Many in cabinet would tear off down this path if they could, but the politics of ownership will make it tip-toe instead. It could be a happy half-way house that the public would support, but in return that public will require political protections to stop it being the thin end of the wedge leading ultimately to full privatisation. Perhaps a superior majority of two-thirds or more to be able to expand privatisation. Perhaps some explicit wording in whatever act is passed to allow this, or some covenant. But if this government doesn't want to spend the 2011 election campaign on the back foot, it will need to come up with some strong chains to anchor any part-privatised state companies in government ownership.

But with 60 recommendations, the taskforce had a lot more to say. Mary Holm's input on protecting investors seems to have been particularly welcome, and I did enjoy the frankness of some of the language about that. Put simply:

Our capital markets have not served retail investors well.
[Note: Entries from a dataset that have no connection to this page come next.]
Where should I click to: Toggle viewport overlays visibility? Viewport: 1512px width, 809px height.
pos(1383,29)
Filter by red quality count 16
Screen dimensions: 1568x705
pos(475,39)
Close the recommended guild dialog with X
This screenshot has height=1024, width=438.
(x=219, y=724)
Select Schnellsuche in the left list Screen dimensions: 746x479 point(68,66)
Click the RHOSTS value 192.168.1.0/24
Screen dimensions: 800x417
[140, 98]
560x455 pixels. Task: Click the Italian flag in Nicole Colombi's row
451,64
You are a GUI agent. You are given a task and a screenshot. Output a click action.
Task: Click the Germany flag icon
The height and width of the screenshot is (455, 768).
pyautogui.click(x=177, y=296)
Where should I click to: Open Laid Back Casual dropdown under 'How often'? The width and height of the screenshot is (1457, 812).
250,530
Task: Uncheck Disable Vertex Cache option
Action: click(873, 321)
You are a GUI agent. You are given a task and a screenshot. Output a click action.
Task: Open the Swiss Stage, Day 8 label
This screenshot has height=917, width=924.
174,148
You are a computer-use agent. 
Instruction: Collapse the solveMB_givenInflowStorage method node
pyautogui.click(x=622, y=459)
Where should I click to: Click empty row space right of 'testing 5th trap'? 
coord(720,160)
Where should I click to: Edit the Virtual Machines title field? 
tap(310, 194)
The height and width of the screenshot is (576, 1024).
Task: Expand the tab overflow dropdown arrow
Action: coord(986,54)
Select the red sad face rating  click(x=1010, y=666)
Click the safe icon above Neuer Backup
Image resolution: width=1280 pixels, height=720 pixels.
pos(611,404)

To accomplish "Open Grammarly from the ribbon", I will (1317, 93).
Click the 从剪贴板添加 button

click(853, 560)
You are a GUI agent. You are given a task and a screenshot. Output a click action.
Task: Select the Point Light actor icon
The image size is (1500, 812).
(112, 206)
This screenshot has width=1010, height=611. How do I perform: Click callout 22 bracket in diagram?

A unified, tough regulator is recommended, as is more independent advisers (Gaynor, again, deals with that better than I ever could here). Talk of improved financial literacy remains, and while that's all well and good as far as it goes, it's simply unrealistic to expect people outside the markets to understand their complexity. We ordinary punters rely on ethics, advice and enforcement.

It's rather knee-trembling to see the taskforce urging enforcement that is "swift, fair and visible". If it's not now, no wonder New Zealanders are reluctant to invest.

A new agricultural capital market is suggested (interesting comment here from Rob Hosking of the NBR), as is turning New Zealand into a hub for back office financial services. They're fascinating new ideas.

But then this country is full of good ideas. The point of all this is to capitalise on them. To actually do them. I'm told by people who know that, for all the criticism to the contrary, we've been pretty good at commercialising innovation in the past decade; it just takes time for companies to grow. Keith Ng wrote a great piece for Unlimited pointing out that 12 percent of our exports are sold by 12,000 companies.

In other words, there are green shoots all over the place. The trick is creating capital markets that offer the right fertiliser. The Capital Markets Taskforce seems to have that goal, spelling out specific targets to measure them by:

We would like to see 10 to 20 new companies growing to greater than $100 million in earnings over the next 10 years, with five going on to become billion-dollar companies. We want to see our public markets double in size over the next five years. Our recommendations can deliver that.

Our PM was sold to us as a markets genius; this is the area he knows best. Let's hope that come the new year John Key has the courage play the role of gardener-in-chief, using this report to boost growth.